Dimetrodon was the apex terrestrial predator of the early to middle Permian. This genus is a “pelycosaur”-grade synapsid, and a member of Sphenacodontidae the most derived family of basal synapsids. This “sail”-backed ancestor of mammals is conventionally depicted with sprawling posture, but this may be incorrect. Its trackways lack belly-dragging marks and its spine exhibits limited lateral flexibility, contradicting sprawling reconstructions. Based on my preliminary work, Dimetrodon posture resembles dual-gait taxa (crocodilians) suggesting it was not sprawling; however, further analysis is needed to fully describe the posture of this genus.
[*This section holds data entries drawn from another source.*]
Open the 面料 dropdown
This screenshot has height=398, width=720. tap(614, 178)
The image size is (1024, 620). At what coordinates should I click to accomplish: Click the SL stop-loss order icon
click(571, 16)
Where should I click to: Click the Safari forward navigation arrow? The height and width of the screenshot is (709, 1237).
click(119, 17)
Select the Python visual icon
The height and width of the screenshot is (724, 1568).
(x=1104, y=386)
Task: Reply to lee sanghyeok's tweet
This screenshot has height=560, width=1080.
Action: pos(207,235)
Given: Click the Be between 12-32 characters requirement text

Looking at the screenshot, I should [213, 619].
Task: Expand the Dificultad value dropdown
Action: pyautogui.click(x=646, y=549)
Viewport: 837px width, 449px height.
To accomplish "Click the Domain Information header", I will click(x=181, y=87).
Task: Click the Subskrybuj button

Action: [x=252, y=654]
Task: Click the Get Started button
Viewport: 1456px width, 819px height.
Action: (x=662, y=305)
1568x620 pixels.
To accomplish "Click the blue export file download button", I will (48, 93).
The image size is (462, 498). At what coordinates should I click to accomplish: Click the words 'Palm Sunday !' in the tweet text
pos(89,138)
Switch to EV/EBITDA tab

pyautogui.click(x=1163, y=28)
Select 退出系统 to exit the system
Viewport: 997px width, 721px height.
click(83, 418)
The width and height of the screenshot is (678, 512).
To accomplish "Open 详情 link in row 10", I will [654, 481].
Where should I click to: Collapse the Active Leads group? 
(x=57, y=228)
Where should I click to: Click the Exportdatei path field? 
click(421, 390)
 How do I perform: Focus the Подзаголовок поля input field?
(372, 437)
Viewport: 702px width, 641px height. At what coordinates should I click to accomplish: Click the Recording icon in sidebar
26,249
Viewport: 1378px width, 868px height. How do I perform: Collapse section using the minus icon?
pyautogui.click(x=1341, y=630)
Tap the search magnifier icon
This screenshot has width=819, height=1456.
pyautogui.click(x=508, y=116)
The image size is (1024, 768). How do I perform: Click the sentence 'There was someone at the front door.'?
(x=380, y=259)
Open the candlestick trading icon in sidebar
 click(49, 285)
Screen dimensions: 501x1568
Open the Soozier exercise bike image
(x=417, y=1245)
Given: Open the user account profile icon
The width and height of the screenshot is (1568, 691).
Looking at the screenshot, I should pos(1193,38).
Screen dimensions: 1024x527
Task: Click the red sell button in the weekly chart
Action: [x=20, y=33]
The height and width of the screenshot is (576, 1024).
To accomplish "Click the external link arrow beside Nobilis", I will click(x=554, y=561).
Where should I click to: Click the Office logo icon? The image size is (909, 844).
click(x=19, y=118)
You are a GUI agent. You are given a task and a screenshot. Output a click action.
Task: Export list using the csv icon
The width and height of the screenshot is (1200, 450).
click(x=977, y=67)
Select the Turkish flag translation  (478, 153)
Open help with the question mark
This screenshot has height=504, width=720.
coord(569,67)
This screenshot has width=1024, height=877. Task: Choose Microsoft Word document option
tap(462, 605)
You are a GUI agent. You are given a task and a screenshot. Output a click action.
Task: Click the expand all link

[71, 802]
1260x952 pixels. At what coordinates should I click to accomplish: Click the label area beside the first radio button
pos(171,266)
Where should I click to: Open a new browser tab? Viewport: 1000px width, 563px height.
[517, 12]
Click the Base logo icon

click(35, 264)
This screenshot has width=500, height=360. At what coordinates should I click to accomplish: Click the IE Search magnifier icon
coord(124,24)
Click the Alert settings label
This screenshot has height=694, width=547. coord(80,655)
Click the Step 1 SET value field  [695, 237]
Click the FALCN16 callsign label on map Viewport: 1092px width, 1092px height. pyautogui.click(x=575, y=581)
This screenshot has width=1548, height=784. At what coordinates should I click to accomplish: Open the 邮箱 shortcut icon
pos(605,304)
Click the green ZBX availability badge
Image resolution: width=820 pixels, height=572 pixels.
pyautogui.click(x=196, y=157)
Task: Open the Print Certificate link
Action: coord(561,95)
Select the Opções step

I expect Dimetrodon to be less sprawling than suggested by previous reconstructions, and instead adopt an intermediate posture (“high-walk”) when moving rapidly. To carry out this research I will be employing comparative anatomy of 50 extant tetrapod species (25 mammals, 23 reptiles, 2 amphibians) with 4 extinct genera of synapsid (Dimetrodon, the basal “pelycosaur” Ophiacodon, and therapsids Aulacephalodon and Lycaenops). Using limb bone, girdle bone, and trackway dimensions of both extinct and extant taxa, as well as the known posture grades and femoral abduction angles of extant taxa, I will predict posture grade and femoral abduction angle in the four extinct taxa, granting insight into the locomotion styles of mammalian ancestors. It is likely that traditional reconstructions of posture in early synapsids, like Dimetrodon, are outdated and in need of revision. If mammalian ancestors are found to develop upright posture earlier than previously thought, it could increase understanding of when and in which taxa we see these major “mammalian” traits begin to arise.

Comments

  1. As an archaeologist, people often (wrongly) assume I know things about paleontology when in fact members of my field very rarely dive into this topic, so I appreciate the opportunity to learn about it! Your research sounds fascinating, especially because of its larger implications in mammal biology. I’m sure a project of this size requires a huge number of measurements and a large data set, and I admire your ambition to look at the big picture when it comes to research! I’d love to hear about any conclusions you reach and I hope it’s a great experience!